-------- PROVIDED RECORDS --------
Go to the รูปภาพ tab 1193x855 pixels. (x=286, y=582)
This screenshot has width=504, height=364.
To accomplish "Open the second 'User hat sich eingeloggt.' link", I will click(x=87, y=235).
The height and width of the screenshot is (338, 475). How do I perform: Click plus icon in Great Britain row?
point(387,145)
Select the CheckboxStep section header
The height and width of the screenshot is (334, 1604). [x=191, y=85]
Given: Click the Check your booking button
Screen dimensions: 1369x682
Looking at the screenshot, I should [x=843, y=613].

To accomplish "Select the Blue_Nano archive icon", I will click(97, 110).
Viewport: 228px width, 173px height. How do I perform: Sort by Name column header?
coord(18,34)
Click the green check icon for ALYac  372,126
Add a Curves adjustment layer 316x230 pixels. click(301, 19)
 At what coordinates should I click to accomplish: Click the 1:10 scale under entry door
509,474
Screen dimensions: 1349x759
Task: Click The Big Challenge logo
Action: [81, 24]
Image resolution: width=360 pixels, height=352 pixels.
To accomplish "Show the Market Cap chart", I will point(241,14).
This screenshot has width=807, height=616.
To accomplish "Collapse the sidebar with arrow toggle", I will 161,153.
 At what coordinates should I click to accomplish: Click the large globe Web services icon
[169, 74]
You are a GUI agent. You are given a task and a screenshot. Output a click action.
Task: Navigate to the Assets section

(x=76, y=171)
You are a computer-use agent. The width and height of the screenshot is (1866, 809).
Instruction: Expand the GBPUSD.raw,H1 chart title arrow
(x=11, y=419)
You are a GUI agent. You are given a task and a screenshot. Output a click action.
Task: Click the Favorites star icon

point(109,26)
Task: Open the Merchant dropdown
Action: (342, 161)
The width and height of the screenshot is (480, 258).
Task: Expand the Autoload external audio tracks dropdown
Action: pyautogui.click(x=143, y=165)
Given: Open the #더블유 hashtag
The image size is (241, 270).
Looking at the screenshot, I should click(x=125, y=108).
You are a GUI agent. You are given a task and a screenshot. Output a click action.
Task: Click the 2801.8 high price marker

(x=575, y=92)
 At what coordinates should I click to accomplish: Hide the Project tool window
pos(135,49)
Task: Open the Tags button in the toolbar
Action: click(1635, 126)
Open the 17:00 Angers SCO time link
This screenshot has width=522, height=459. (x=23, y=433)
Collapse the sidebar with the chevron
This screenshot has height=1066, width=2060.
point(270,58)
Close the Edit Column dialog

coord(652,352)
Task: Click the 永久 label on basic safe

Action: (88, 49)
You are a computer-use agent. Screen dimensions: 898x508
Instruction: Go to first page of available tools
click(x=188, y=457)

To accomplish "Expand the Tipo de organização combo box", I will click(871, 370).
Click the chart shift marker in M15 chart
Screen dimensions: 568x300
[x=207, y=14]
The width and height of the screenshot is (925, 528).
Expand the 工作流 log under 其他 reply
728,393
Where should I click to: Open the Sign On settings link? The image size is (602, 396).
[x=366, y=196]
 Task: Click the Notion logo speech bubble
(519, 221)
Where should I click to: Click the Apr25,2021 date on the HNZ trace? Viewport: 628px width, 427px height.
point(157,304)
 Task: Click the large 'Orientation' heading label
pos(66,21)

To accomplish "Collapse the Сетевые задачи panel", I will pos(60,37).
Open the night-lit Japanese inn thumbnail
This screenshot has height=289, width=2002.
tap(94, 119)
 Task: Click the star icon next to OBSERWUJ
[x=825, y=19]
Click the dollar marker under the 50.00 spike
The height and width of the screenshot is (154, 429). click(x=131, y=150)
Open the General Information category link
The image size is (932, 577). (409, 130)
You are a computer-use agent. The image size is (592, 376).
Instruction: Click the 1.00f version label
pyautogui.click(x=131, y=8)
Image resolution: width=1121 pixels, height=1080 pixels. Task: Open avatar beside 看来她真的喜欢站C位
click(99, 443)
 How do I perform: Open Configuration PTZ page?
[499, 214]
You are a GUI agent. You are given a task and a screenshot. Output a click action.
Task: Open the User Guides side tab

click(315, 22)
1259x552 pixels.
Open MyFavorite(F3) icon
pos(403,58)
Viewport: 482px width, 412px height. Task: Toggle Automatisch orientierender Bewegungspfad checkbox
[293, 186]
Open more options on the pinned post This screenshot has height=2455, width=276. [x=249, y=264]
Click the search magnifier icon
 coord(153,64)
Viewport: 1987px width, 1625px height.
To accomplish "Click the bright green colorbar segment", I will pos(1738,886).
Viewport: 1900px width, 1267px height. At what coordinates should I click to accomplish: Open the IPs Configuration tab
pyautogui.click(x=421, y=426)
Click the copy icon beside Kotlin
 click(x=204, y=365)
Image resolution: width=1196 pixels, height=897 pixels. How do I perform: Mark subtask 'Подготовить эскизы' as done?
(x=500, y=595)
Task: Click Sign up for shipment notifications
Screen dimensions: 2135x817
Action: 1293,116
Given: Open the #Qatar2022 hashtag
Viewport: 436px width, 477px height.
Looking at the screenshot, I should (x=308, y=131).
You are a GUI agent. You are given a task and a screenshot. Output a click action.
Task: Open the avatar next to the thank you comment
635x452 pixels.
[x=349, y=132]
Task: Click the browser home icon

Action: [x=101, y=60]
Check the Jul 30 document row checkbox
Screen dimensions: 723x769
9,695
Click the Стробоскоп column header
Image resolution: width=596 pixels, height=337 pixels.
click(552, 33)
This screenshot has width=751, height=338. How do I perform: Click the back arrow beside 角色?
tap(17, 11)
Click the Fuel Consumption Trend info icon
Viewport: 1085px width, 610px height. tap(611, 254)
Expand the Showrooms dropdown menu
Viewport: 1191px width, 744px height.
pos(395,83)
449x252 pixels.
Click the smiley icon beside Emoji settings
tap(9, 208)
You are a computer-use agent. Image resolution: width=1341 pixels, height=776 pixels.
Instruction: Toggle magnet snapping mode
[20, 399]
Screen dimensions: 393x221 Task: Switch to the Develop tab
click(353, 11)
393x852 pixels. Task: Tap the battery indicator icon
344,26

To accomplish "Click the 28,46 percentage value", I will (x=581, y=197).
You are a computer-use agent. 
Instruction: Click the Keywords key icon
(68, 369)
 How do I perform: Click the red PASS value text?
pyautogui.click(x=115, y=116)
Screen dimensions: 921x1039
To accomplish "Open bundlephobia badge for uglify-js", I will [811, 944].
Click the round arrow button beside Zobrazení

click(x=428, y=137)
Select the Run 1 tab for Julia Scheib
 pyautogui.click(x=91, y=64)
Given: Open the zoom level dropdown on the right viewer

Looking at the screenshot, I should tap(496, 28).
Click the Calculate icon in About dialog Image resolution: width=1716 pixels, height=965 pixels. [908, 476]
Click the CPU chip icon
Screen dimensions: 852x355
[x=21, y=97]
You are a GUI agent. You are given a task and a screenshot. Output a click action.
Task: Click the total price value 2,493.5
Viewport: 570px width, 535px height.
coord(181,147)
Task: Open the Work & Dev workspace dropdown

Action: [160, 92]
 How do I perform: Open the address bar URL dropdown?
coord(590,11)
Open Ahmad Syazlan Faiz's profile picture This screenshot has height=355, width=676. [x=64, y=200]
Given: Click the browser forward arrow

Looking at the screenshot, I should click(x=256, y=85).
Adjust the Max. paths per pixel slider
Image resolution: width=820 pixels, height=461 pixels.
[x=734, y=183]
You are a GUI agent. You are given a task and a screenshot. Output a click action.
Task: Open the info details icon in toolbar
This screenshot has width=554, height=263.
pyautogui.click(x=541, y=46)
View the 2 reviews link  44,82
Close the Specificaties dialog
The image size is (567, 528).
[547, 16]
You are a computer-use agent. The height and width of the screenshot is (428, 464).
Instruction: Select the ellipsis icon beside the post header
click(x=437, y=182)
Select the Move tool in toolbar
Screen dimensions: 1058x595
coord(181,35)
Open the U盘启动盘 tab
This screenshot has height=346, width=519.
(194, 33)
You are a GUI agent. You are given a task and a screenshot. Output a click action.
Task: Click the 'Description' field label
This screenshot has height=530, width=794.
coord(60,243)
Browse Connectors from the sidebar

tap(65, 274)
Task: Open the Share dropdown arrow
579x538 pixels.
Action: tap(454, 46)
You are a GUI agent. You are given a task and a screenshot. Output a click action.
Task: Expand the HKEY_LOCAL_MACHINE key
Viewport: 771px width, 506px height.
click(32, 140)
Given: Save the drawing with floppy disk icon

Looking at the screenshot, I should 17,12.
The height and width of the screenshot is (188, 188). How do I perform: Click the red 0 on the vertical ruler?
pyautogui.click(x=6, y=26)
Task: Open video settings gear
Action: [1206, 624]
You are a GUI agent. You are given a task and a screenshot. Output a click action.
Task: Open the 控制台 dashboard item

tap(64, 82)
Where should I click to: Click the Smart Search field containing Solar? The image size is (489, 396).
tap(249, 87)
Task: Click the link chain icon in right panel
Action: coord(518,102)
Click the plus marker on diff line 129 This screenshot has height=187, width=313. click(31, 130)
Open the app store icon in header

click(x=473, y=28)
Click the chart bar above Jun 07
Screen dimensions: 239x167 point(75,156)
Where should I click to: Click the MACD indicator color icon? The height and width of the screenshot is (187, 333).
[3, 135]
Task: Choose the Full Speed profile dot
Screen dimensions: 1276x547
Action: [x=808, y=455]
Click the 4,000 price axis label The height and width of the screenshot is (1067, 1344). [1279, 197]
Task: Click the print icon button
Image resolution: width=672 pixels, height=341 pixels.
--------
Extract the lines verbatim, starting at the line containing "Viewport: 228px width, 173px" and ending at the line containing "(x=11, y=419)".

Viewport: 228px width, 173px height. How do I perform: Sort by Name column header?
coord(18,34)
Click the green check icon for ALYac  372,126
Add a Curves adjustment layer 316x230 pixels. click(301, 19)
 At what coordinates should I click to accomplish: Click the 1:10 scale under entry door
509,474
Screen dimensions: 1349x759
Task: Click The Big Challenge logo
Action: [81, 24]
Image resolution: width=360 pixels, height=352 pixels.
To accomplish "Show the Market Cap chart", I will point(241,14).
This screenshot has width=807, height=616.
To accomplish "Collapse the sidebar with arrow toggle", I will 161,153.
 At what coordinates should I click to accomplish: Click the large globe Web services icon
[169, 74]
You are a GUI agent. You are given a task and a screenshot. Output a click action.
Task: Navigate to the Assets section

(x=76, y=171)
You are a computer-use agent. The width and height of the screenshot is (1866, 809).
Instruction: Expand the GBPUSD.raw,H1 chart title arrow
(x=11, y=419)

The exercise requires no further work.